И мне теперь думается, что, когда жизнь каждого из нас, как огонек тонкой свечки на ветру, могла в любое мгновение погаснуть, лишний шанс выжить нам давала любовь.

Безо всяких нравоучений и нотаций, просто глядя на своих родителей, я очень скоро перестала быть капризным ребенком, избалованным родительской любовью. Не умея объяснить это, я тем не менее поняла, что много любви не бывает, и старалась как могла вернуть своим близким этот долг.

Не помню точно, в какой из дней второй половины сентября начался страшный пожар на Бадаевских продовольственных складах. Казалось, все небо над городом заволокло черным дымом. В воздухе горьковато пахло жженым сахаром. Сахар горел, плавился и тек по улице, как лава, вбирая уличный сор и застывая коричневой карамелью. Люди отковыривали и собирали эти потеки. Никто их не гнал. Соседи тоже поехали туда на трамвае и привезли пласты жженого сахара вместе с землей.

Было уже понятно, что грядет голод.

После этого пожара продуктовые нормы резко сократились — нужно было экономить.

По непонятной мне причине вскоре после пожара на сахарные карточки выдали фигурный шоколад, причем по той же норме, что и сахар до пожара. Потом оказалось, что это была вообще последняя выдача сладкого. Может быть, имело бы смысл разбить эту выдачу на несколько, чтобы растянуть запасы на более длительный срок. Ведь шоколад более питателен, чем сахар, и в преддверии голода его следовало бы экономить. Но людям ничего не объясняли (похоже, что специально), и думаю, что многие дети быстро съели эти красивые шоколадные фигурки.

Моя мудрая и дальновидная мама, на долю которой уже выпало пережить голодные 1920-е годы, объяснила мне, что этот шоколад надо есть понемножку. Надо его беречь. Поэтому, когда мы по тревоге шли в бомбоубежище, я брала с собой маленьких Пата с Паташоном и бумажный пакетик с шоколадом.

Налеты бывали короткие, а бывали и затяжные. Иногда взрывы слышались где-то далеко, а иной раз — совсем рядом, и тогда было страшно. Почему-то в этих случаях очень хотелось шоколада. Я просила у мамы разрешения съесть хоть одну шоколадку, и она, видя, как мне плохо, конечно, разрешала.
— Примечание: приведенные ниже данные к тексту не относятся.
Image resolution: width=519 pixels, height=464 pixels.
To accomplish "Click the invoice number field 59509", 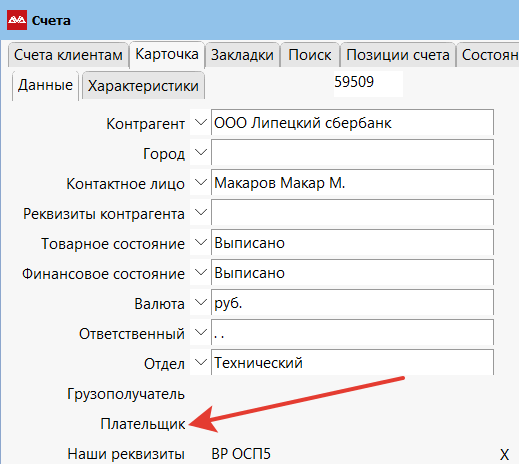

Я начинаю вынимать из пакета шоколадных рыбок, чтобы выбрать, какую съесть, а рядом на лавке сидят люди. Совсем тесно, как в метро. И я, воспитанная педагогически правильно (если в обществе что-то ешь, надо предложить окружающим), начинаю предлагать соседям: «Возьмите, пожалуйста». Одни вежливо отказывались, а другие, особенно дети, засовывали ручки в мой пакетик и вытаскивали шоколадные фигурки.

Мама не знала, что делать. Она очень боялась, что я — единственный ребенок в большой семье взрослых, которого все баловали, — вырасту жадной и эгоисткой, а потому старалась воспитывать меня в идеалах добра и справедливости. Но теперь совсем другая ситуация. Надвигается голод, и неизвестно, какое снабжение будет даже через месяц.